Evaluation of the neuroprotective effects of alpha lipoic acid-loaded folate-conjugated chitosan nanoparticles against 6-OHDA-induced apoptosis and oxidative stress in an in vitro Parkinson's disease model.

Folate receptors, which mediate the cellular uptake of folic acid (FA) for essential processes such as DNA synthesis and repair, are expressed on neurons affected in Parkinson’s disease (PD). While the etiology of PD remains incompletely understood, oxidative stress is implicated as a key contributor. Alpha-lipoic acid (ALA) is a potent antioxidant; however, its therapeutic application is limited by instability, low bioavailability, and an unpleasant odor. Nanotechnology offers a promising strategy to overcome these limitations. This study aimed to develop and characterize folic acid-conjugated chitosan nanoparticles encapsulating ALA (FA-CS-ALA NPs) and to evaluate their efficacy against 6-hydroxydopamine (6-OHDA)-induced neurotoxicity.
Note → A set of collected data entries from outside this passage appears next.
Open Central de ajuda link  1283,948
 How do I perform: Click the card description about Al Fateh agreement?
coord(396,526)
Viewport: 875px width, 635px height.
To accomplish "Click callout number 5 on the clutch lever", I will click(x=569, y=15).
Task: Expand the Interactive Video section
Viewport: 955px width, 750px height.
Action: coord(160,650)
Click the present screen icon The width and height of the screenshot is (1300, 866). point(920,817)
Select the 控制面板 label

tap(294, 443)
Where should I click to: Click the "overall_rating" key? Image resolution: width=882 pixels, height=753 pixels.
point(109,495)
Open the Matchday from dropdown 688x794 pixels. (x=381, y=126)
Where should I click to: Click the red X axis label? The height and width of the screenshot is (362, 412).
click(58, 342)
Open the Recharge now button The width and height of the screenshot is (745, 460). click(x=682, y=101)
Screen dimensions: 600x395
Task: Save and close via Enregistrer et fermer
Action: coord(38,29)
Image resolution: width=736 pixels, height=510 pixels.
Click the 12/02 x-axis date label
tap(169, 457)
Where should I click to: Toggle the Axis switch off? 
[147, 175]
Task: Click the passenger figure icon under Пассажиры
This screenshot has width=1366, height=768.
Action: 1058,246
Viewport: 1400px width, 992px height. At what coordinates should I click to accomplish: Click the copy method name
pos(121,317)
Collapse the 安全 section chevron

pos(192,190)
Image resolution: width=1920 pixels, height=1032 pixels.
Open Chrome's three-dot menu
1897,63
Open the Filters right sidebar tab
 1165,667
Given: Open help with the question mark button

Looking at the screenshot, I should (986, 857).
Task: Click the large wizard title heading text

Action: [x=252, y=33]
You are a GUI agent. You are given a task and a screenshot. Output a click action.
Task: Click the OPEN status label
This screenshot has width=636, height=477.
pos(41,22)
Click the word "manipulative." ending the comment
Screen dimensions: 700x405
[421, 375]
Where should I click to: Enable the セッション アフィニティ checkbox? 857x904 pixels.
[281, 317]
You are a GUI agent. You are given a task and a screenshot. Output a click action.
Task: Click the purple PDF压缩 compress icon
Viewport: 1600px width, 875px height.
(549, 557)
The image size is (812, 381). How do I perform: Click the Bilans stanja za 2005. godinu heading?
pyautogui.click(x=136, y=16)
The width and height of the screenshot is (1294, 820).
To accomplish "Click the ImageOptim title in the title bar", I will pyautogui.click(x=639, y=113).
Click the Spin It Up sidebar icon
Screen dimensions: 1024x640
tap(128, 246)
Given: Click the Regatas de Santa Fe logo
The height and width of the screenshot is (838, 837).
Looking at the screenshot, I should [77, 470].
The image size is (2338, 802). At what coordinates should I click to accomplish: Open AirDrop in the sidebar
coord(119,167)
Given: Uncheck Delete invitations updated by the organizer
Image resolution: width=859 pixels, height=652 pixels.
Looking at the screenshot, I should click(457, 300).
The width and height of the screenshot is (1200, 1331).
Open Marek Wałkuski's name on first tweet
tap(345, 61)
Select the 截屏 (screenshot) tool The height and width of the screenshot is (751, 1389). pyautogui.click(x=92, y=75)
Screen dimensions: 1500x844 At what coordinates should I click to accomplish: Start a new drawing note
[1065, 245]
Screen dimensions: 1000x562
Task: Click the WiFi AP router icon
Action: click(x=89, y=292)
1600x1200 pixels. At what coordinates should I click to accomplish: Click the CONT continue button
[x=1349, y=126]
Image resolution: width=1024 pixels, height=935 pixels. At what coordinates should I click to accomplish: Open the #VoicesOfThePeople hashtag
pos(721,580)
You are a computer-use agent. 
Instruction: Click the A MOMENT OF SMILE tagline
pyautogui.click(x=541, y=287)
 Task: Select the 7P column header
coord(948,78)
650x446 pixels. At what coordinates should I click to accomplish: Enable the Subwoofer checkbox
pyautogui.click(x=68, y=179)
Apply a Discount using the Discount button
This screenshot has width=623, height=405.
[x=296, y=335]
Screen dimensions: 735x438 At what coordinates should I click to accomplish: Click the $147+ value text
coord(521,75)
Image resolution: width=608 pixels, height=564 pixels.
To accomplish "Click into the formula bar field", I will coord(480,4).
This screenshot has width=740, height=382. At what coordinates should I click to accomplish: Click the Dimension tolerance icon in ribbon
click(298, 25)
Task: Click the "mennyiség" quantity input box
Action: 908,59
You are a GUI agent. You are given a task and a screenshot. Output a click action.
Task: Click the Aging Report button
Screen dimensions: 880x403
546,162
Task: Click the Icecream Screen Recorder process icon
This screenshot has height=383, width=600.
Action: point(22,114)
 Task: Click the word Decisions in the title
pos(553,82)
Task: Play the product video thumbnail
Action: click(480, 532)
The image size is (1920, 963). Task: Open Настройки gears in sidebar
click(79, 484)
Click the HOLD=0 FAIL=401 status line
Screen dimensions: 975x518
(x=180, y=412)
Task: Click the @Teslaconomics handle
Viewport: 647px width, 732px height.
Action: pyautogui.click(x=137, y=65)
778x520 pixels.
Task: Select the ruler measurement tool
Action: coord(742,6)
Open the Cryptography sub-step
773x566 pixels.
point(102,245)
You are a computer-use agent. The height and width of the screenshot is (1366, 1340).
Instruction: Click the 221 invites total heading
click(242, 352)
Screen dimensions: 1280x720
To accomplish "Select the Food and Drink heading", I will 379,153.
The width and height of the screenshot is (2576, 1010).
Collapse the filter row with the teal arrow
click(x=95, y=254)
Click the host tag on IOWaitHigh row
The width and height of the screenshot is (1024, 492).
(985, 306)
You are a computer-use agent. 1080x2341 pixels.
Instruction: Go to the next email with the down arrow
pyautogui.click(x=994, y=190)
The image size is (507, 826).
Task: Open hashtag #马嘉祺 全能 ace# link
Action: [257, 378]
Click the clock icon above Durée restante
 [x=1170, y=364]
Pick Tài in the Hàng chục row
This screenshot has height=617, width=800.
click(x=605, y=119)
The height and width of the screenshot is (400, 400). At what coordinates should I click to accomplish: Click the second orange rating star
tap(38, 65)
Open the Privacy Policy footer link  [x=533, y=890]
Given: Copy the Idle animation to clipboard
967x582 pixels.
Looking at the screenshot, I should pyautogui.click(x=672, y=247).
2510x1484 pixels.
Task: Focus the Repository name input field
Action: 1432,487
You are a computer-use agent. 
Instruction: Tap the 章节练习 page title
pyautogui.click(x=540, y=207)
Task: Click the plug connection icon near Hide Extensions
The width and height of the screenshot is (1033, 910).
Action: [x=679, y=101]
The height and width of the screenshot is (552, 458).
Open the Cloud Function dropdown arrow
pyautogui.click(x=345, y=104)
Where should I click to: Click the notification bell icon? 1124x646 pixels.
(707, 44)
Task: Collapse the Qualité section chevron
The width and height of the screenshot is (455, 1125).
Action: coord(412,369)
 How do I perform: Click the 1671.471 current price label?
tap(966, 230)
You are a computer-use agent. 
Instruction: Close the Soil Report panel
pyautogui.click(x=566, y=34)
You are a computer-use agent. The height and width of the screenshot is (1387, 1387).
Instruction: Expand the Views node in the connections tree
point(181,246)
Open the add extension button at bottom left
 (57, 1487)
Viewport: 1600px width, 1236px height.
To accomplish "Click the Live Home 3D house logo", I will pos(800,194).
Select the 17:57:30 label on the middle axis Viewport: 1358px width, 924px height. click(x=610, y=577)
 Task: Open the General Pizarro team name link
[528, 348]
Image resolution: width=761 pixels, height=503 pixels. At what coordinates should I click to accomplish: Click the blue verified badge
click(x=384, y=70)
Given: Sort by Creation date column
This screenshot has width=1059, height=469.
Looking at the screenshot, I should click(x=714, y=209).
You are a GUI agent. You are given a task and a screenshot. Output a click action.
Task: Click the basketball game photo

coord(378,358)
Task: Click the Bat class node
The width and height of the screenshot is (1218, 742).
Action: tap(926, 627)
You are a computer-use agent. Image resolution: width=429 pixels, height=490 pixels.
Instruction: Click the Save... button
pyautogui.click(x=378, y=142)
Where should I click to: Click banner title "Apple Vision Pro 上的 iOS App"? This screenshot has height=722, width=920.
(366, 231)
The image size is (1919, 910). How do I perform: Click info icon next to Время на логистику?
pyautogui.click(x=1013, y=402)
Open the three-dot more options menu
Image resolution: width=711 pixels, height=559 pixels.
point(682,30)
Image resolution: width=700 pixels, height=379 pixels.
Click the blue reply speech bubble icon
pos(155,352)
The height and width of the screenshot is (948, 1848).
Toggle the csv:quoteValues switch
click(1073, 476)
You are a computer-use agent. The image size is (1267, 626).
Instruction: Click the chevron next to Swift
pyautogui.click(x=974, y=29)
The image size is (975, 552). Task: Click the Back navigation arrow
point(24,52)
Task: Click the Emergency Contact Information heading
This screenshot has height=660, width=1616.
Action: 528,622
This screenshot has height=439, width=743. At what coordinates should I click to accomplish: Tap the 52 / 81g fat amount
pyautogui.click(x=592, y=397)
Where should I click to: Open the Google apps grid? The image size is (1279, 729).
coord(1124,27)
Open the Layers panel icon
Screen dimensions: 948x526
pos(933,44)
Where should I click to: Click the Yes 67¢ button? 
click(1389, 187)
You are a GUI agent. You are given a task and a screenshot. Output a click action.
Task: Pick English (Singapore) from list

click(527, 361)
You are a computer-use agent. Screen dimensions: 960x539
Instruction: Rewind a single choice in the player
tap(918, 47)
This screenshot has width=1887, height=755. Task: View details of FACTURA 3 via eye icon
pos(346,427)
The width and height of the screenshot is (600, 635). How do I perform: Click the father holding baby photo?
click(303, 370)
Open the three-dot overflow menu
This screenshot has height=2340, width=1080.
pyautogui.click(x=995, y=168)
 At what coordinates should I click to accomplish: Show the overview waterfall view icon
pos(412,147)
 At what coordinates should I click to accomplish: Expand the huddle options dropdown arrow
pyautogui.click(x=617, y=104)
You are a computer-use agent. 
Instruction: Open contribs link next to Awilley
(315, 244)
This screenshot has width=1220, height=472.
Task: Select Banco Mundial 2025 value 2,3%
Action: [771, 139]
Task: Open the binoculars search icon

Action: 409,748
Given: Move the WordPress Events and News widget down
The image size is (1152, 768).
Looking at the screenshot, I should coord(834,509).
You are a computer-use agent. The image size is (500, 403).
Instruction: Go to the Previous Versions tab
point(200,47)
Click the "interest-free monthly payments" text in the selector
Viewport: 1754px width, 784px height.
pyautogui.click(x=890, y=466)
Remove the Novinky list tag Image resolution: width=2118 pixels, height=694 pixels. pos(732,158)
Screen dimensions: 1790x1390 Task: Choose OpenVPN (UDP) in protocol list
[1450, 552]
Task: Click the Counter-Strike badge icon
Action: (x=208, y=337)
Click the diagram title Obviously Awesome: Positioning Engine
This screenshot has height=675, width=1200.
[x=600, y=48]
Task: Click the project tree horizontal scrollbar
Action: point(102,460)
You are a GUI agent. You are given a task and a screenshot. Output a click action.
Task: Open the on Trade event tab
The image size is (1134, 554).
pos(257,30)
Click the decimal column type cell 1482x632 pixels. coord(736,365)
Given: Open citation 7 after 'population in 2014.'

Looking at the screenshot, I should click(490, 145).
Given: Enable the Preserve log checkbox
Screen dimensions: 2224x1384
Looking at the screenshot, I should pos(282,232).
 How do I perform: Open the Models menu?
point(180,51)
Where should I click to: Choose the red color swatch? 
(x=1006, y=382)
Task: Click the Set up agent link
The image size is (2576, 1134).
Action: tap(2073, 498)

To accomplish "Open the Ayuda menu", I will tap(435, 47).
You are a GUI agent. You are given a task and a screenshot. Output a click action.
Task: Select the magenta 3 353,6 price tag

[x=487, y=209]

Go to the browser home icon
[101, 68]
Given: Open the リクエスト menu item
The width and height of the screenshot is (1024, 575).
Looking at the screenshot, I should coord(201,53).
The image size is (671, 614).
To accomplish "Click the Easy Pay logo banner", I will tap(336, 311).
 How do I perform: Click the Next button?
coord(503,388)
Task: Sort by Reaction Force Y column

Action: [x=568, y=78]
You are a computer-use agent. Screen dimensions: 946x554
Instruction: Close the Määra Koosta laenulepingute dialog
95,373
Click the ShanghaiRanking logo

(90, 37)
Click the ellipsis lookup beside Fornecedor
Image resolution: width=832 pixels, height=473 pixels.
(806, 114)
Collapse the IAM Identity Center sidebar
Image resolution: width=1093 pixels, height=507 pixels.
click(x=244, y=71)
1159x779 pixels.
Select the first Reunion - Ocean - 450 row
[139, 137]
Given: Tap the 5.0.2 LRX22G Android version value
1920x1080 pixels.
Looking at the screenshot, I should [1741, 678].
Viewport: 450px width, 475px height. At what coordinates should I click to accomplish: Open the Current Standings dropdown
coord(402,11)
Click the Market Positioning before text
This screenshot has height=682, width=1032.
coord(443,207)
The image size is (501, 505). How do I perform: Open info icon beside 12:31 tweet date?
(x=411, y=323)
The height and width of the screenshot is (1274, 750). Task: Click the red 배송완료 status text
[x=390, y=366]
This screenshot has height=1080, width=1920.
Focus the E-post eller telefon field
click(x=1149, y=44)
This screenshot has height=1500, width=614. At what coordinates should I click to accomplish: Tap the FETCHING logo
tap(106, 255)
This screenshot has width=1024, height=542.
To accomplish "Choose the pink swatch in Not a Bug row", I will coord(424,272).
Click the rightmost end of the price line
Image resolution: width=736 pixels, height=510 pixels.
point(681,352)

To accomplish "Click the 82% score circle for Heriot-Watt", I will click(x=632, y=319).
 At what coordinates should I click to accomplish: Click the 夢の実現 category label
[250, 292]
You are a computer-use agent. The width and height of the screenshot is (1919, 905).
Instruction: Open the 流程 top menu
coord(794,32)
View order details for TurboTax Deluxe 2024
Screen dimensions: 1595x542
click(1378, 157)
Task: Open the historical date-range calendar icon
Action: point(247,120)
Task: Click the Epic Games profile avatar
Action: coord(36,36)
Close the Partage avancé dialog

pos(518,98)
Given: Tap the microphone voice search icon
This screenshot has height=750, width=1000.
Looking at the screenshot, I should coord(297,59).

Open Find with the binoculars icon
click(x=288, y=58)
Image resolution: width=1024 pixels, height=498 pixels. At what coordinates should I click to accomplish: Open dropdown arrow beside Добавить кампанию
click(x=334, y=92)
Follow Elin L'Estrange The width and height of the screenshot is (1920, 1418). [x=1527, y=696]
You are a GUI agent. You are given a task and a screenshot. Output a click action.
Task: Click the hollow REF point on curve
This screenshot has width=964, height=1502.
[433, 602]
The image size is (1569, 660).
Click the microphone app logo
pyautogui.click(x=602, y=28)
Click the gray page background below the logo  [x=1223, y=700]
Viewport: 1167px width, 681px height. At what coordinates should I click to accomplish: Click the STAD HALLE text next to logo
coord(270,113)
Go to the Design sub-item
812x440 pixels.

The FA-CS-ALA NPs, characterized by transmission electron microscopy, exhibited an irregular spherical morphology. Dynamic light scattering (DLS) analysis determined an average particle size of 658.13 nm and a polydispersity index (PDI) of 0.17, indicating moderate size distribution. In vitro studies using SH-SY5Y neuroblastoma cells demonstrated that 6-OHDA exposure significantly increased oxidative stress, neuroinflammation, and apoptosis. Both free ALA and FA-CS-ALA NPs effectively mitigated these deleterious effects. Notably, the FA-CS-ALA NPs exhibited superior neuroprotective efficacy compared to free ALA, suggesting that the folate-conjugated nanocarrier enhances therapeutic delivery.